→ **Written problem**:
Put the records from the line with "The width and height of the screenshot is (952, 1277)." up to and including the line with "tap(388, 154)" into a JSON list of strings, one string per line with blank lines omitted. Leave the pictures out of the list.

→ **Dataset extract**:
Begin
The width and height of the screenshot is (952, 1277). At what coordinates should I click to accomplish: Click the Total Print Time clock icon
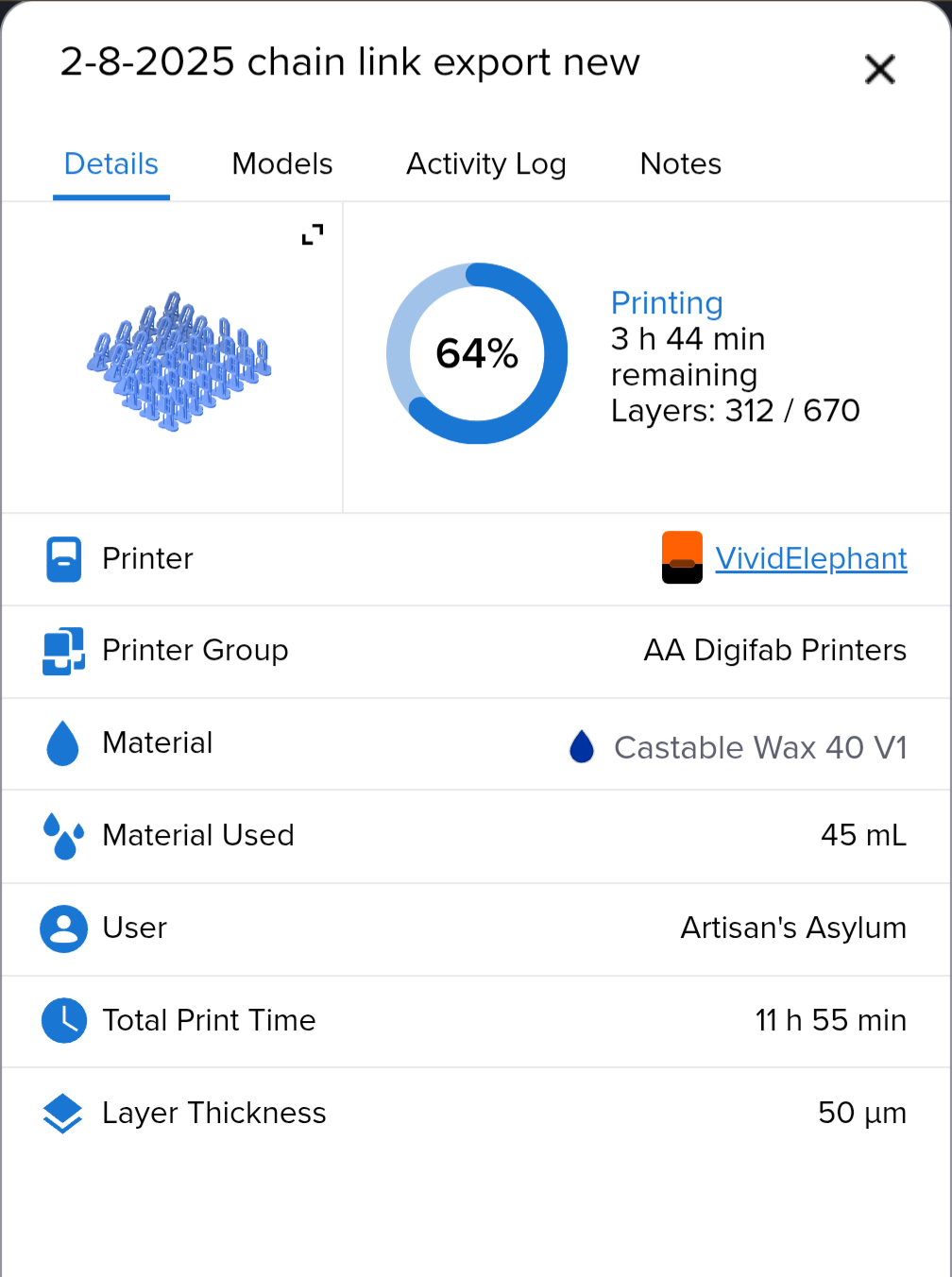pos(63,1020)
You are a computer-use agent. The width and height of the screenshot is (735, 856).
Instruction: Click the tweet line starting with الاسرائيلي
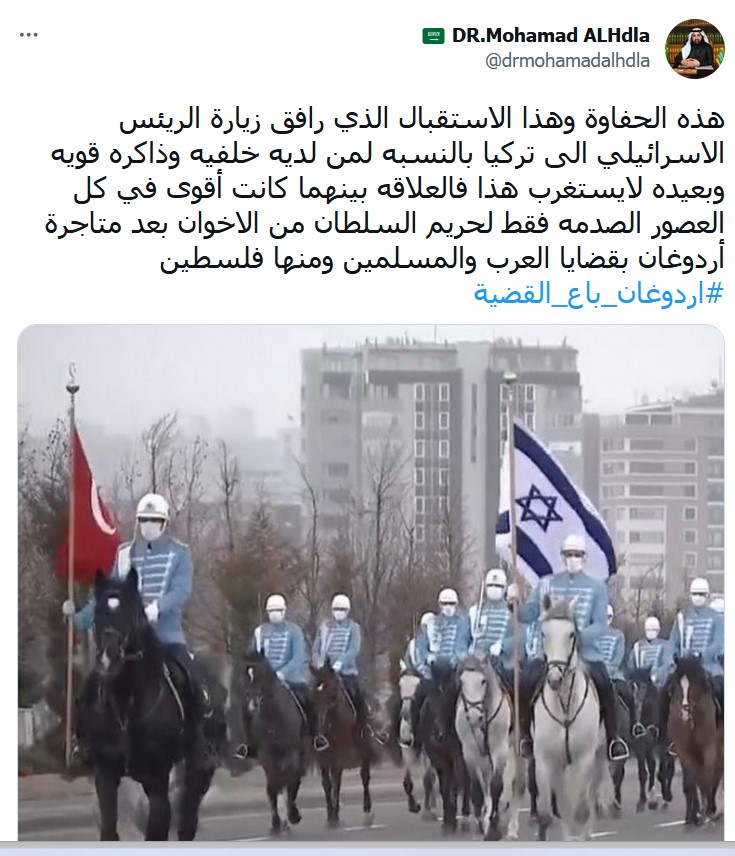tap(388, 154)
End
Begin
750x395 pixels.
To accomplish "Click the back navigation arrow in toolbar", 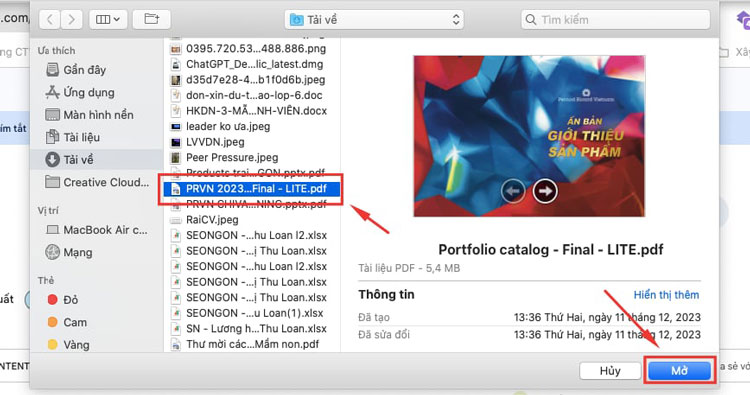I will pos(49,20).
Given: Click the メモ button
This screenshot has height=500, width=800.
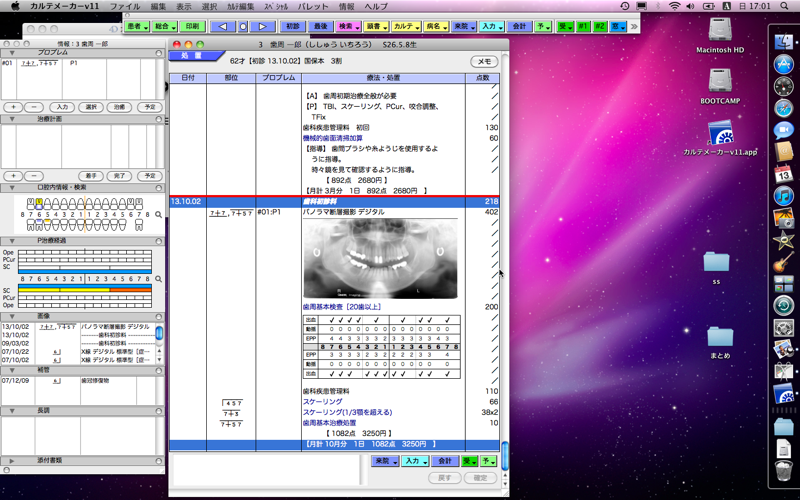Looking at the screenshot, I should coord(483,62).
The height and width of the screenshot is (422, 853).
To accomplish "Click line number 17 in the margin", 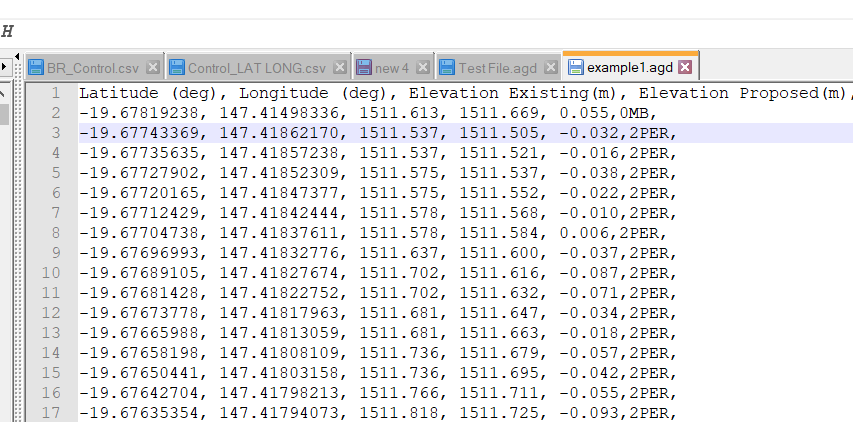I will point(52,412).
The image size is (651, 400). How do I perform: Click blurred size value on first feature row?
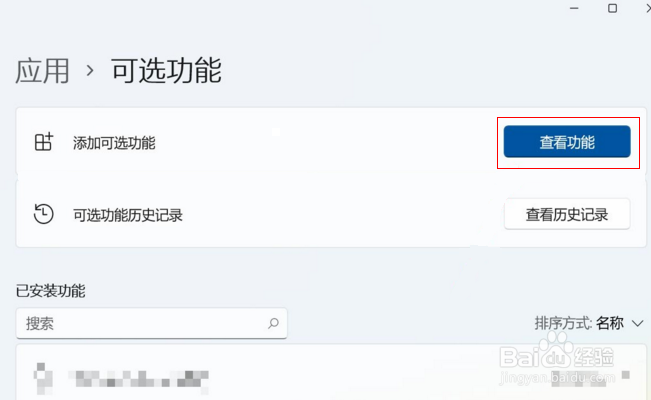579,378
End
→ **Answer to this task**:
[
  "The width and height of the screenshot is (952, 1277). At what coordinates should I click to accomplish: Click the Total Print Time clock icon",
  "pos(63,1020)",
  "You are a computer-use agent. The width and height of the screenshot is (735, 856).",
  "Instruction: Click the tweet line starting with الاسرائيلي",
  "tap(388, 154)"
]